A low-interest reader is any student who's not engaged in assigned texts. These students would rather participate in other activities and may even actively resist reading. You'll notice that a low-interest reader may misbehave, get frustrated, or have to be convinced to pick up a book. If you notice a pattern of such behavior, you may be dealing with a low-interest reader.

A student may be a low-interest reader for various reasons, such as disinterest in a particular topic or lack of skills in a specific reading area. Another reason could be that your student has a low concentration span. You may not be able to fully identify the reason, but you can help your student become more interested in reading with these tips.

Embrace Reading for Fun

In the classroom, students associate reading with work at all times. After a reading activity, students have to summarize, complete tests, or answer questions. The activities or work associated with reading are essential for the literal growth of the students. However, it makes low-interest readers less interested because they expect to work after reading. 

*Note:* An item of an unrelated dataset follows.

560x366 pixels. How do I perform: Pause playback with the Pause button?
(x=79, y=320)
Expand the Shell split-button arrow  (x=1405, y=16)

It may help for reading to be solely fun. Allow the students to select reading materials and let them read for a while without attaching tasks. A low-interest reader will feel like there is no burden tied to the reading.

The idea of participating in a reading activity with no expectations later on, makes it easy. The student will therefore be fully present and engaged as they try to grasp the content of the reading. Reading now becomes more fun and understanding than work.

Emphasize the Power of Choice

Low-interest readers could be unenthusiastic about particular topics or themes. The reading materials you choose may be part of the topics they dislike. Emphasizing the power of choice makes them choose what they feel they can read. The freedom gives them ownership of their learning.

You may notice that a low-interest reader will start to pick certain books with certain fonts or formats. The books they pick could also be centered on a specific theme. The engagement level may elevate because the low-interest reader could be more interested in a book they choose. You could also gear that reading toward something you're learning as a class.

Create Reading Groups

All students need to interact with their peers within and outside the classroom. The interactions help in improving the student's confidence and interpersonal skills. A teacher or instructor leading the reading activities all the time may be monotonous. A low-interest leader may be more disengaged if you don't find other ways to ensure they're present.

Create small groups or divide the students based on their level of interest. Let the students hold reading activities and discuss amongst themselves. Peers can positively influence each other. A low-interest reader can stay fully engaged in the small discussion.

Small groups allow for transparency, and no one is ever left behind. The rest of the group can go with the pace of the low-interest readers, and learning can move forward in a progressive and inclusive format. 

Incorporate Movements and Hands-On Activities

Reading with no activity becomes monotonous after some time, especially for a low-interest leader. Incorporating movement and hands-on activities keep a low-interest reader engaged.

For example, if a section in the book needs illustrations, involve the students in creating them. Let them put the books aside and devise ways for them to act out the scenes. Engage the students and also incorporate some of their ideas. The reading activities become more interesting and engaging. You'll realize that even a low-interest student may start looking forward to reading sessions.

Listen and Understand

As an instructor, you must consider listening to students to understand their perspectives. It gives you a different thought as they can help you identify what they need.

If you notice a low-interest reader, have regular sessions with them. Allow them to tell you what they like and what they enjoy reading. You can gain much insight from interacting with students. When you finally understand what they like, try and center the reading materials within those areas.

A low-interest reader doesn't indicate that they are stubborn or hard-headed. You only have to be keen on their interests and progress with reading. Take that chance to find ways to make a low-interest reader fully engaged. A low-interest reader can thrive with support, understanding, and patience.